= Catherine Lotrionte =

Catherine Lotrionte (born December 19, 1968) is an American legal scholar and academic, who is currently the Director of the Institute for Law, Science and Global Security at Georgetown University. She also taught in the Master of Science in Foreign Service (MSFS) Program and Security Studies Program at Georgetown.

== Career ==
In 2002, Dr. Lotrionte was appointed by General Brent Scowcroft to be Counsel to the President's Foreign Intelligence Advisory Board at the White House, a position she held until 2006. In 2002, she served as Legal Counsel for the Joint Inquiry Committee of the Senate Select Committee on Intelligence. Prior to that, Dr. Lotrionte was Assistant General Counsel at the Central Intelligence Agency.

At Georgetown, Dr. Lotrionte also served as a visiting assistant professor in the Department of Government and the School of Foreign Service and teaches courses on intelligence law and international law.
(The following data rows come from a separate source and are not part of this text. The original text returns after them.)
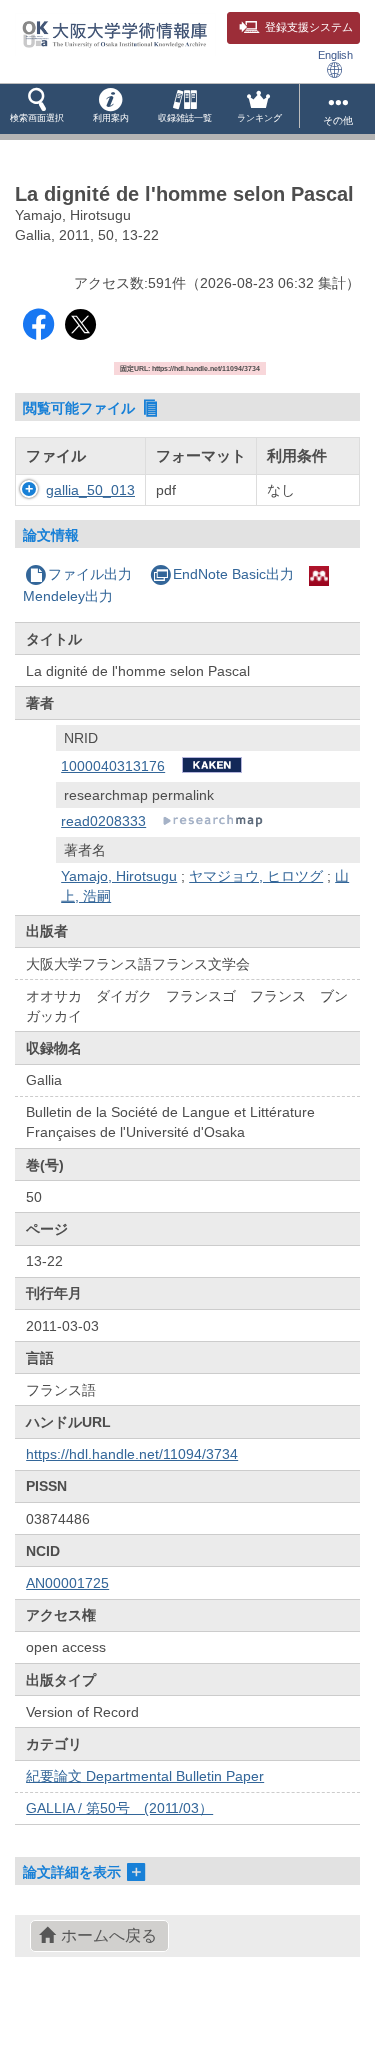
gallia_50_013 (90, 490)
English (335, 55)
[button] (37, 109)
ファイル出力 (90, 574)
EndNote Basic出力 (233, 574)
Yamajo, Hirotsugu (119, 876)
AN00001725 (67, 1583)
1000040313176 (113, 766)
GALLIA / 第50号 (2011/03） (119, 1808)
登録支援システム (309, 27)
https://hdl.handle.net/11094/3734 (132, 1454)
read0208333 (103, 821)
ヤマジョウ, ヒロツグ (256, 876)
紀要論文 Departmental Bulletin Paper (145, 1776)
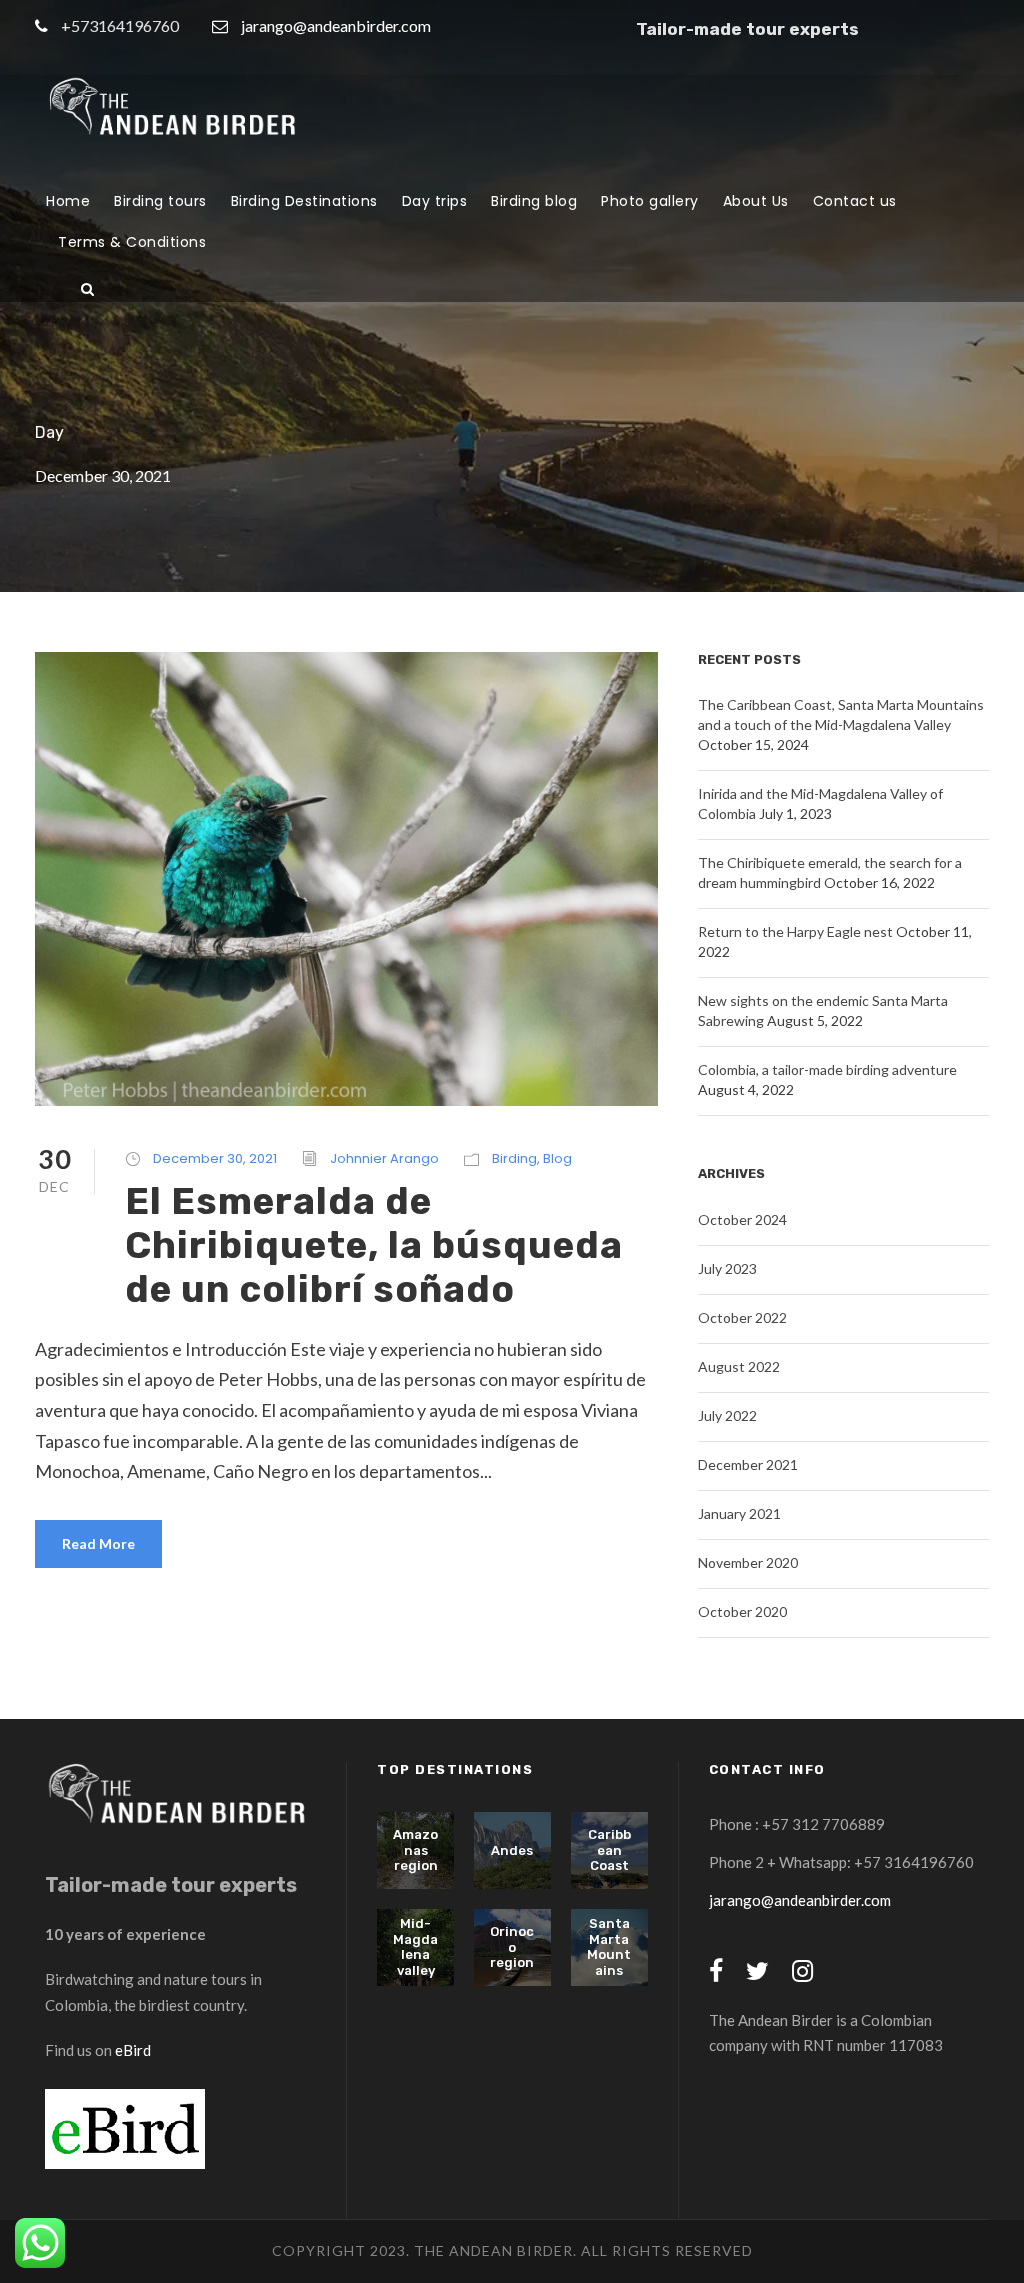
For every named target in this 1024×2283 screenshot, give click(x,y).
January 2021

She is the author of numerous publications, including an article on killing regime leaders published in The Washington Quarterly, entitled, "When to Target Leaders". She is a life member of the Council on Foreign Relations. Dr. Lotrionte earned a B.A., summa cum laude, from the University of Massachusetts Amherst and a J.D. from New York University Law School. She has an M.A. in Security Studies and a Ph.D., with distinction, from Georgetown University.